Juliano’s route to NYOH’s Clifton Park office was long and winding, but it forms a circle of sorts.
He graduated from Shenendehowa High School in 1992 and always enjoyed helping people, so it seemed natural that he should go into the health care field. After high school he began training to become a radiation therapist — the technician who delivers the radiation under the direction of a radiation oncologist — at the SUNY Health Science Center at Syracuse. At the time, it was a two-year program resulting in an associate’s degree, although now it is a bachelor’s degree program.
During that training, he found himself on rotation at Albany Medical Center and met Dr. Henry Keys, a radiation oncologist who made a significant impact in Juliano’s career and life. “I remember him saying to me, ‘You should go to medical school; you’ll be a great physician,’ ” he remembered with a smile. “And that kind of seeded the thought at that time.”
The next step toward being a doctor was to obtain his bachelor’s degree, so he enrolled at the University at Albany. The first week, he spotted a sign that said: “NEW UNDERGRADUATE PROGRAM: Human Biology — combined major in biology and anthropology.” He was instantly intrigued by ithe nterdisciplinary major and he decided to do it, even though it increased the length of his undergraduate studies. “Because of that I had extra time to work as a radiation therapist, so I was able to continue that work prior to medical school,” Juliano said. “I was way better for it; a better physician all the way around.”
Then, after receiving his diploma in 1997, he headed to SUNY Upstate Medical University until 2002. He completed his internship year at Bassett Hospital in Cooperstown and his residency at Cleveland Clinic in 2007. He was on staff there until March 2010 when he went to Penn State to work at Hershey Medical Center, and has been with NYOH since this past January — back in his hometown, Clifton Park.
The move was for both professional and personal reasons. “The combination of being closer to family and coming back and being able to give back to our community is something that fits very well with my overall career objectives,” Juliano said. “It’s a huge draw.”
He and his wife, Erin — a family physician — met in medical school and were married in 2003. They have three children: Marietta, 5; Marilyn, 3; and Jonathan, 5 months.
He said he’d like to be able to move on to a different specialty someday.
The reality is that it’s a bittersweet occupation.
“Cancer is a horrible disease, I’ve seen lots of battles won but there’s a big fight left,” Juliano said. “The job is not always hunky dory, but at the same time, it’s those positive experiences that offset the catastrophes.
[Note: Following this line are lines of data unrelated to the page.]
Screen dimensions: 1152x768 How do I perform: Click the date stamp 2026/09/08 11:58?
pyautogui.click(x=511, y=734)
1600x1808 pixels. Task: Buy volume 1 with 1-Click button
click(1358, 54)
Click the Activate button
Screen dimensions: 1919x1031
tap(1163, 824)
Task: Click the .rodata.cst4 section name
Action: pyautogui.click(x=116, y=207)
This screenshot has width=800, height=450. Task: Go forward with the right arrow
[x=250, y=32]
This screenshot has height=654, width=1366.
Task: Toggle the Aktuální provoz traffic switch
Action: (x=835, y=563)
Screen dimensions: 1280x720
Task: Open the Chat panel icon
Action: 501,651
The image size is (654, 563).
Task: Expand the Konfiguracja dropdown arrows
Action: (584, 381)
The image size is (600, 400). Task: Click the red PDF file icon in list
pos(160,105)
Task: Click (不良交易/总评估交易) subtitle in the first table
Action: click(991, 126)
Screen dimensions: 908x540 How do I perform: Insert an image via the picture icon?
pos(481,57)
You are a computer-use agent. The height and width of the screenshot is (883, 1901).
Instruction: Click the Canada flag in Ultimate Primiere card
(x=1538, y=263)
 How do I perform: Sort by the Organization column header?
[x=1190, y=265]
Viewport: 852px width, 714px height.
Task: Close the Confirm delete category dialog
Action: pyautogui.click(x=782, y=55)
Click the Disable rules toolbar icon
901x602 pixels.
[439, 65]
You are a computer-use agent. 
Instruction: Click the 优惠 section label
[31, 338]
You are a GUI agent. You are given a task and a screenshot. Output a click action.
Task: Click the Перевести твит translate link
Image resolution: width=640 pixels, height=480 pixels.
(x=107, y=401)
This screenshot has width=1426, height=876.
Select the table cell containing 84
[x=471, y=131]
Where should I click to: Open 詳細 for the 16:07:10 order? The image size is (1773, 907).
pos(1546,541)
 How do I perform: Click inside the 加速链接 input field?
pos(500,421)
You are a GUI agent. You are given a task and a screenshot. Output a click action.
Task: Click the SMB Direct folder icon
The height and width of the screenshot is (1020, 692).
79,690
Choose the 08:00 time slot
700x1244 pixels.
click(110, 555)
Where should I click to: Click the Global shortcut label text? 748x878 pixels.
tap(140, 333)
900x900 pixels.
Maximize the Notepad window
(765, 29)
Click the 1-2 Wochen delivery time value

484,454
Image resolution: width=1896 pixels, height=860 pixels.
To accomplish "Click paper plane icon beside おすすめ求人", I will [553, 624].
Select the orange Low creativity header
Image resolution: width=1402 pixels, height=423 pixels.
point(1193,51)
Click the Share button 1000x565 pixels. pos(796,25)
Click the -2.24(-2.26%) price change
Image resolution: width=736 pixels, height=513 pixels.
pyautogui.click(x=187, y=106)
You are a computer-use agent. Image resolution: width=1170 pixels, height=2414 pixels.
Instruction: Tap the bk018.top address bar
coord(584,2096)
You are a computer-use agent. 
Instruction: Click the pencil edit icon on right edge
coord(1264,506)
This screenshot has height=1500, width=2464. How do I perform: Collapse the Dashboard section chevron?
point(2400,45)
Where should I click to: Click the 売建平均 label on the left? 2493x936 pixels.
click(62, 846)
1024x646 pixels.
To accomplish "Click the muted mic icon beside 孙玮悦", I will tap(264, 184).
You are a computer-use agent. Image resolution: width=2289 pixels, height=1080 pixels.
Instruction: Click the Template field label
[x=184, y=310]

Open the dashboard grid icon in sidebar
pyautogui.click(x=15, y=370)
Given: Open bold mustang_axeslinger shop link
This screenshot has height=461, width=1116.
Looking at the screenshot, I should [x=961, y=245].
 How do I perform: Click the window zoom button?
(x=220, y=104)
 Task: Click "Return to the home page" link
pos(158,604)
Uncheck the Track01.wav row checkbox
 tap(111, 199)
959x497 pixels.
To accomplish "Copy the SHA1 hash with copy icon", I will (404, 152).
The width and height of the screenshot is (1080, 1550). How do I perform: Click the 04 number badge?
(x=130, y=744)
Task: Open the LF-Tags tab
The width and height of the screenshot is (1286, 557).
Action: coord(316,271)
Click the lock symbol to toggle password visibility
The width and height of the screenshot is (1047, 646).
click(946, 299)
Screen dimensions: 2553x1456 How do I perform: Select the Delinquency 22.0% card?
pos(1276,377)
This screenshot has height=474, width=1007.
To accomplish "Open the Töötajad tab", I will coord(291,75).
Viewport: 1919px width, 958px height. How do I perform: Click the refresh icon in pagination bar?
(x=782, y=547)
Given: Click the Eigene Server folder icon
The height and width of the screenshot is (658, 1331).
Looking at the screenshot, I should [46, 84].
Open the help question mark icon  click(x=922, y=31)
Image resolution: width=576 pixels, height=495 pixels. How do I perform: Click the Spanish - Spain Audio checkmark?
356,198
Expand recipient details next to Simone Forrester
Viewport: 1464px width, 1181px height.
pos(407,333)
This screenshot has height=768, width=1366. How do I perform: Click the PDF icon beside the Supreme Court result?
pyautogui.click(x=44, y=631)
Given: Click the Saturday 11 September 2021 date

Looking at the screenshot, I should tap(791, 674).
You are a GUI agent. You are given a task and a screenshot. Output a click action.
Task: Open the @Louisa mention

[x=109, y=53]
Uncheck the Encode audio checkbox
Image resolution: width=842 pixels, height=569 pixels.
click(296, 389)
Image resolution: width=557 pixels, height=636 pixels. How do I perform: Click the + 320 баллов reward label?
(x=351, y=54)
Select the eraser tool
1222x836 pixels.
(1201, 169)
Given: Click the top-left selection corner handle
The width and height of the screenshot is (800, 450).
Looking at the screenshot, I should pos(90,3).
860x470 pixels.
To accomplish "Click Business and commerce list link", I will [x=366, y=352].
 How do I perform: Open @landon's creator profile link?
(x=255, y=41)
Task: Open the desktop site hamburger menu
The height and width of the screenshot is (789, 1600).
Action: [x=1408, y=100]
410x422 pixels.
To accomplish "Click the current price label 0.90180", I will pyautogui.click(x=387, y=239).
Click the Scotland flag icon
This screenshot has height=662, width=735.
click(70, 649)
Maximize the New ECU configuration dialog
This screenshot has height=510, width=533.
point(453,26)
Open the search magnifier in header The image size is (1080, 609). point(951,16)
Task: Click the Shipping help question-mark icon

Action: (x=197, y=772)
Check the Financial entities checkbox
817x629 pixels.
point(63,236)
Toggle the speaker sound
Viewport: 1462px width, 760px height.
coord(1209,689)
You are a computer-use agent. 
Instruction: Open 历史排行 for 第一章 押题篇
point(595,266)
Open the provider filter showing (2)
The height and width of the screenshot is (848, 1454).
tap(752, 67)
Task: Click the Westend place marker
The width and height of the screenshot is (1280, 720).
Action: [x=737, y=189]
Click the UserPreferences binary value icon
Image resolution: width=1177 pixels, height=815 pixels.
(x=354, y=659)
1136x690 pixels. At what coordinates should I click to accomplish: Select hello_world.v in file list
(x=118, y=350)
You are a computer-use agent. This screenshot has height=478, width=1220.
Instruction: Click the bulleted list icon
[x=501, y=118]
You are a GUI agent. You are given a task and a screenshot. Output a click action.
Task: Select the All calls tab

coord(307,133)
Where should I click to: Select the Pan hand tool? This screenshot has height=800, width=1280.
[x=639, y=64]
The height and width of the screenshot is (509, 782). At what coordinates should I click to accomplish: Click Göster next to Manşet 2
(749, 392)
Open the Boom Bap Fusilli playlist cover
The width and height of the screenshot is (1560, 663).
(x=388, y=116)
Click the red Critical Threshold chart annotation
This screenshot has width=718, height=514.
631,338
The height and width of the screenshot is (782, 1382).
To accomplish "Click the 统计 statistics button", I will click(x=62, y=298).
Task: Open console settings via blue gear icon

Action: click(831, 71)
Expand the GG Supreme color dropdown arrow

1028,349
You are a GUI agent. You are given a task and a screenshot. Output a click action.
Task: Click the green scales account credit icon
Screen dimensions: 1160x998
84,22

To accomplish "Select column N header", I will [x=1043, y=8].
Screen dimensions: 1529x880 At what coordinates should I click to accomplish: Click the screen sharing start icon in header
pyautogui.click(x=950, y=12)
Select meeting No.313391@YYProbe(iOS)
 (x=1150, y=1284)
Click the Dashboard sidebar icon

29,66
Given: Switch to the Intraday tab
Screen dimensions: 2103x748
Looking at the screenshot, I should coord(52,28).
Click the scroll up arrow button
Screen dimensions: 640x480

If we one day we find a cure, I would be very happy to hang it up and go into some other field of medicine.”
Until then, he said, he and the NYOH team will try to make the patients’ journey easier.
“We focus on each individual, making sure they know they are number one,” he said. “I can’t tell you how many patients come in and you can tell that they are just worried about scheduling this and that, but we’re going to take care of you. Let us worry about that for you and we’ll get you through this.”